### Supplied text
So what happens in the transition to Atlas Shrugged? In a nutshell, Rand stops caring about her characters, who are all variations on three of the four Fountainhead archetypes (Roark, Keating, and Wynand, with poor forgotten demon-child Ellsworth Toohey left out in the cold), and instead starts using her characters to start making broad social declarations, all of which amount to: Leave the narcissist! Leave! Leave!!!! Ironically, the most interesting characters in Atlas Shrugged—ostensibly a novel about Good Guys triumphing over Bad Guys—are its few victims, who suffer worse fates than anybody in The Fountainhead ever does. One woman, Cheryl Brooks, marries a miserable rich man who fakes all of his success, and winds up in a textbook abusive relationship, her husband mocking and shaming her until she's driven to suicide just to get away. A brilliant scientist named Robert Stadler creates a state-funded institute for science, refusing to accept the way its findings are perverted for purposes of social manipulation, or the fact that all his breakthroughs are used to invent new forms of military weaponry, rather than social betterment. (Rand's anti-military stance is rarely examines, but in this case it leads to marvelously childish dramatic irony: a would-be warlord blows himself and Stadler up with Stadler's own superweapon.) And, in the book's most jarring note, Eddie Willers, the childhood friend and yearning would-be lover of the woman who runs the railroads, stays behind to try and save the trains as the world falls apart. As every hero but him celebrates the start of something new, Rand gives us one last look at Willers, terrified and desperate and in impossible pain, screaming for help that will never come—one piercing image of someone devoting themselves to a relationship that gives them nothing back.

### Recorded data
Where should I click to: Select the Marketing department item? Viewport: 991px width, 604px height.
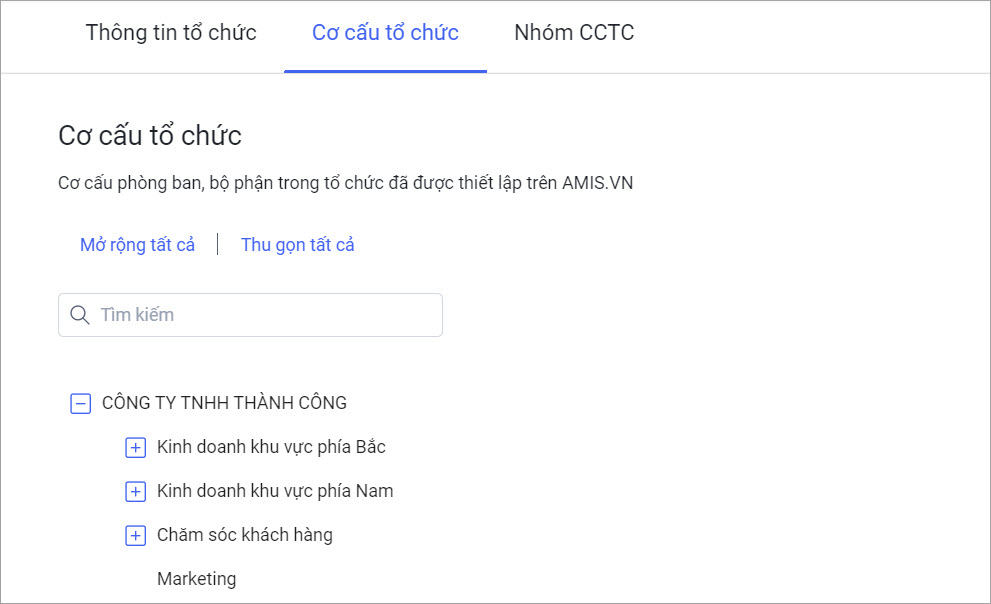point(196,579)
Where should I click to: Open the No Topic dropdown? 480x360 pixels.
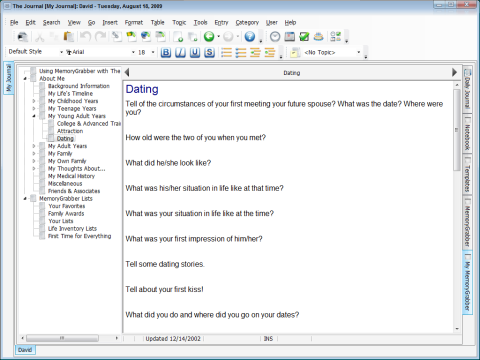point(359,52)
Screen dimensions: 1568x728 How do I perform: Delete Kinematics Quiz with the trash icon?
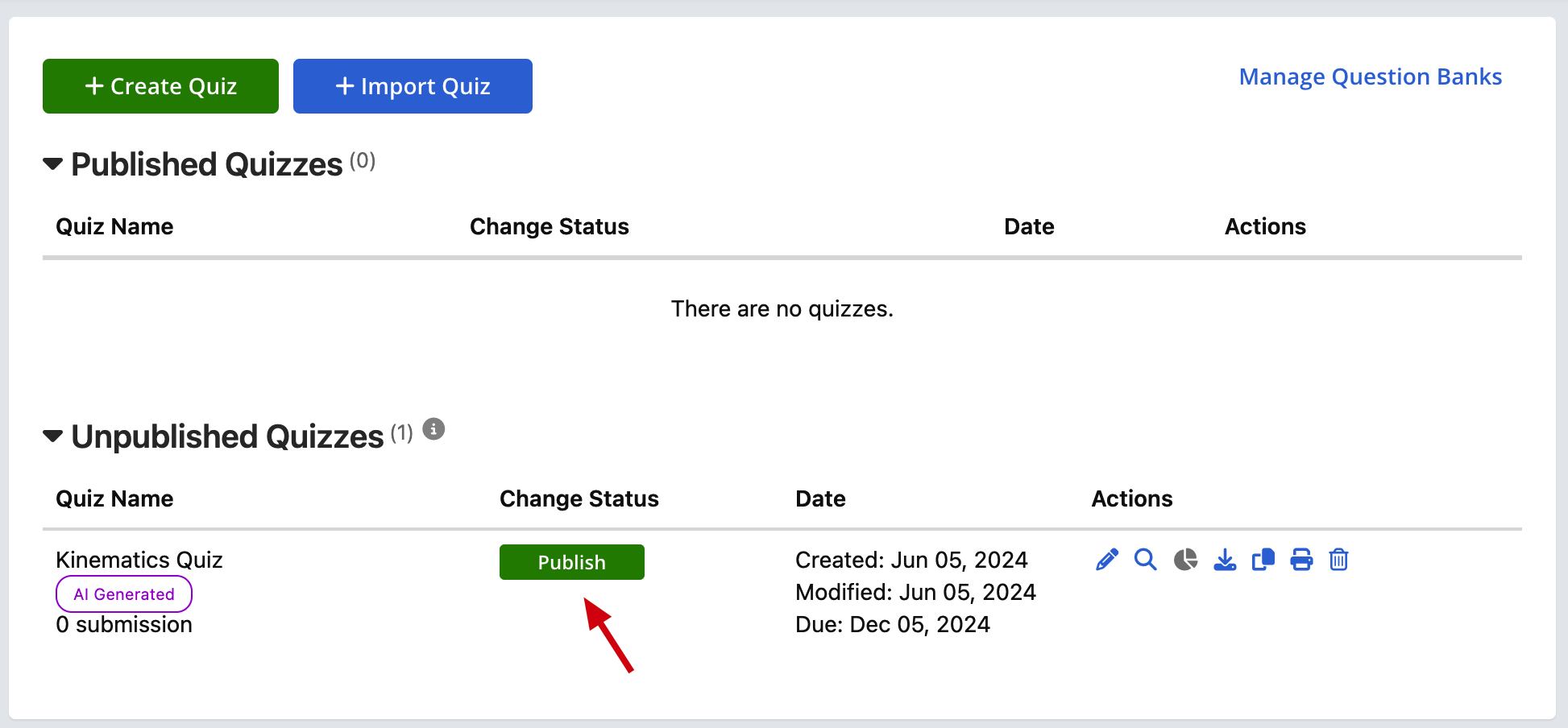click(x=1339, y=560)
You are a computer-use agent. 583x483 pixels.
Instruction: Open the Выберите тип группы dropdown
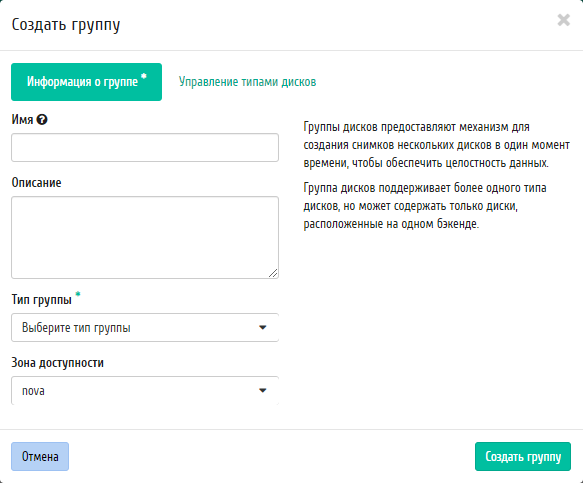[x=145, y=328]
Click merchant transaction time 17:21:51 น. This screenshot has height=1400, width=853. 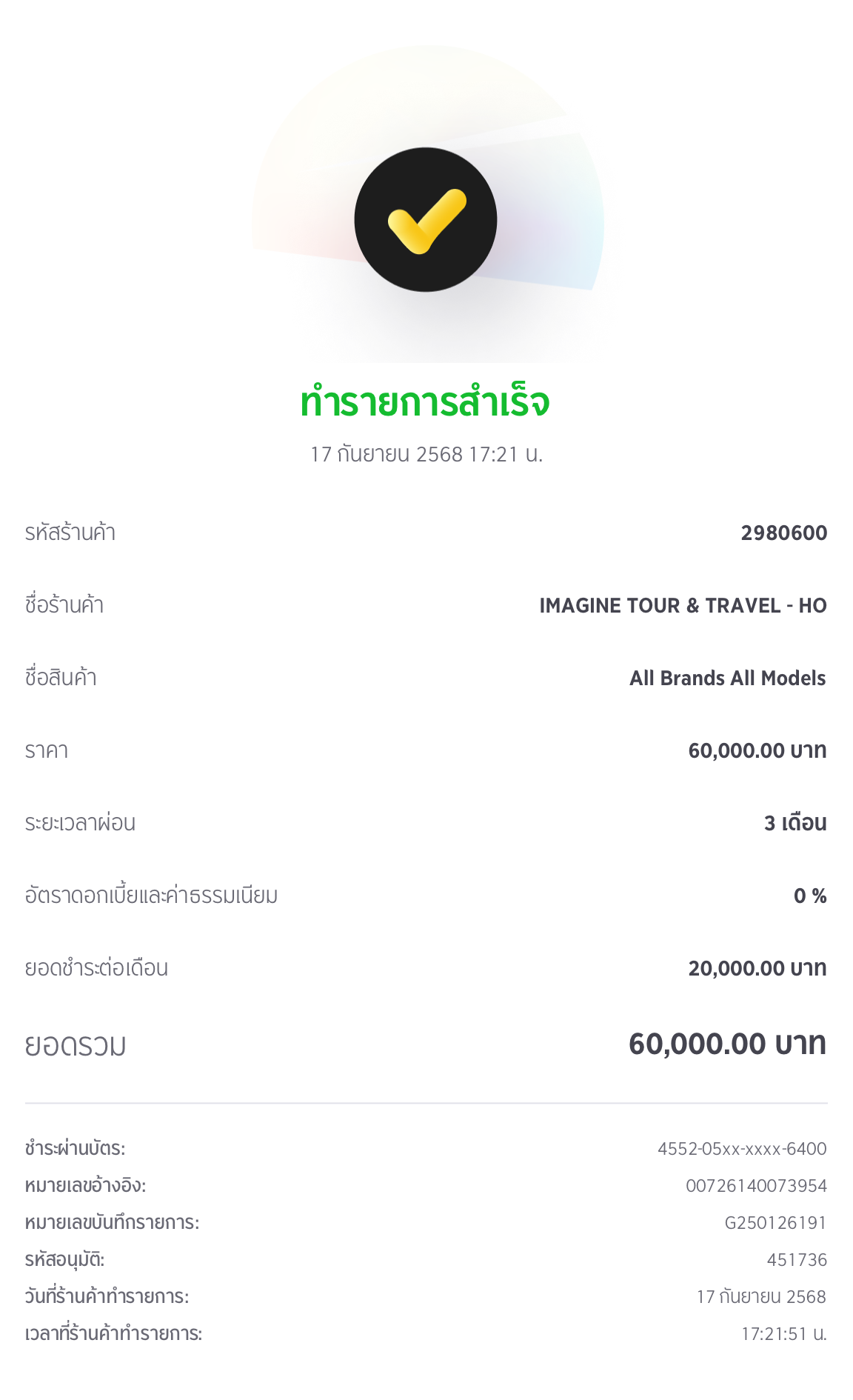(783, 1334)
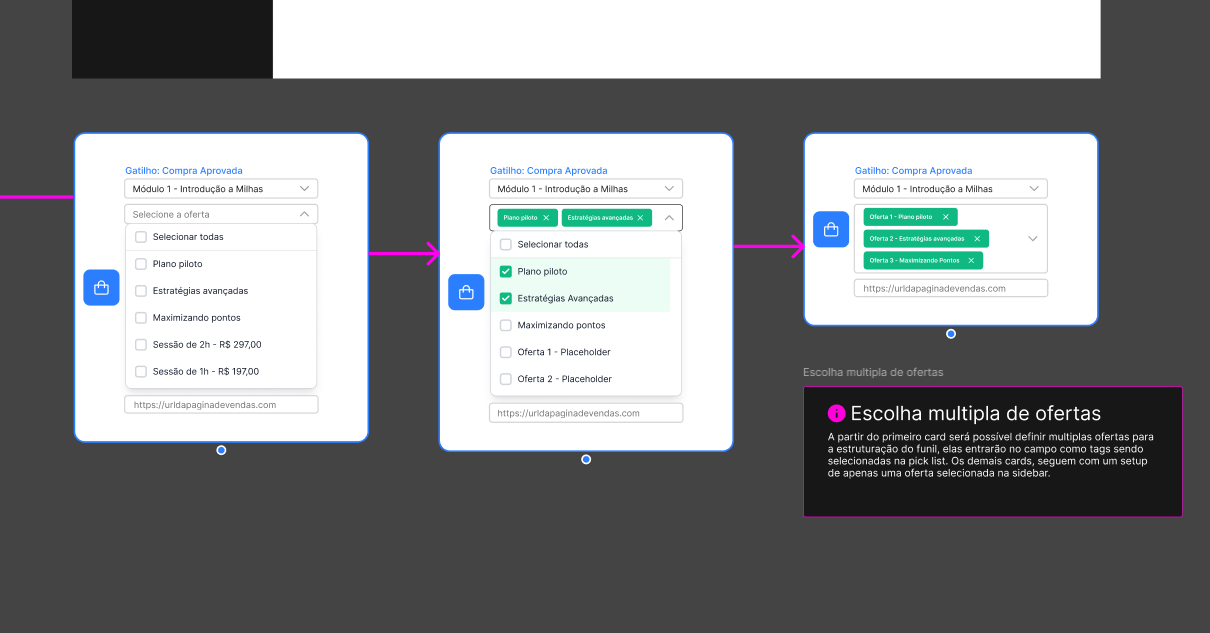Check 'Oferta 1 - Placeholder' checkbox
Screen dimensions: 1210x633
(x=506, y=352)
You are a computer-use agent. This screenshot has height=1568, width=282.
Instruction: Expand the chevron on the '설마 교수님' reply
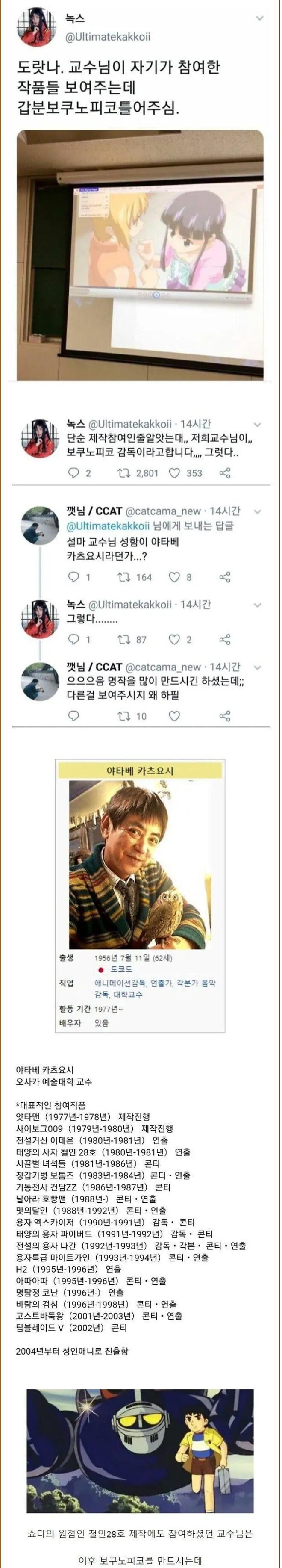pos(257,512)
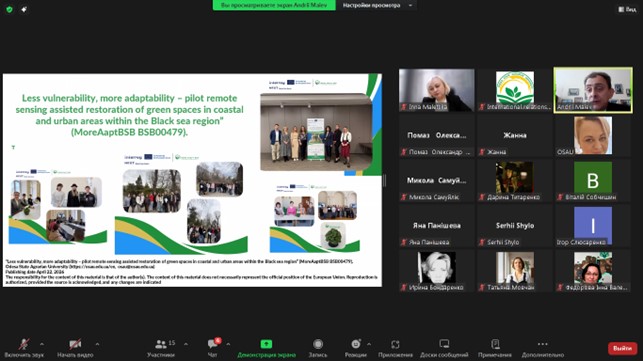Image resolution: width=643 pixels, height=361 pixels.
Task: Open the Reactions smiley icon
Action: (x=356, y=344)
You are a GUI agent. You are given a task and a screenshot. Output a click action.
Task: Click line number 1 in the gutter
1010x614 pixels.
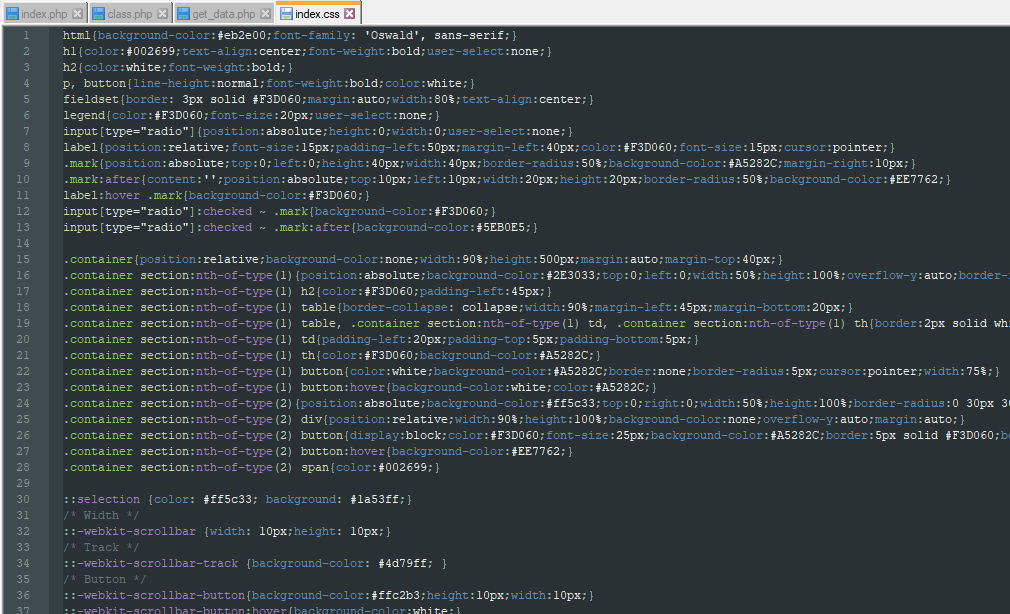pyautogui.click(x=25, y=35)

### Brief
List every character named in the passage on Atlas Shrugged. The rows have nothing to do with the passage on Atlas Shrugged.

### Your response
Roark, Keating, Wynand, Ellsworth Toohey, Cheryl Brooks, Robert Stadler, Eddie Willers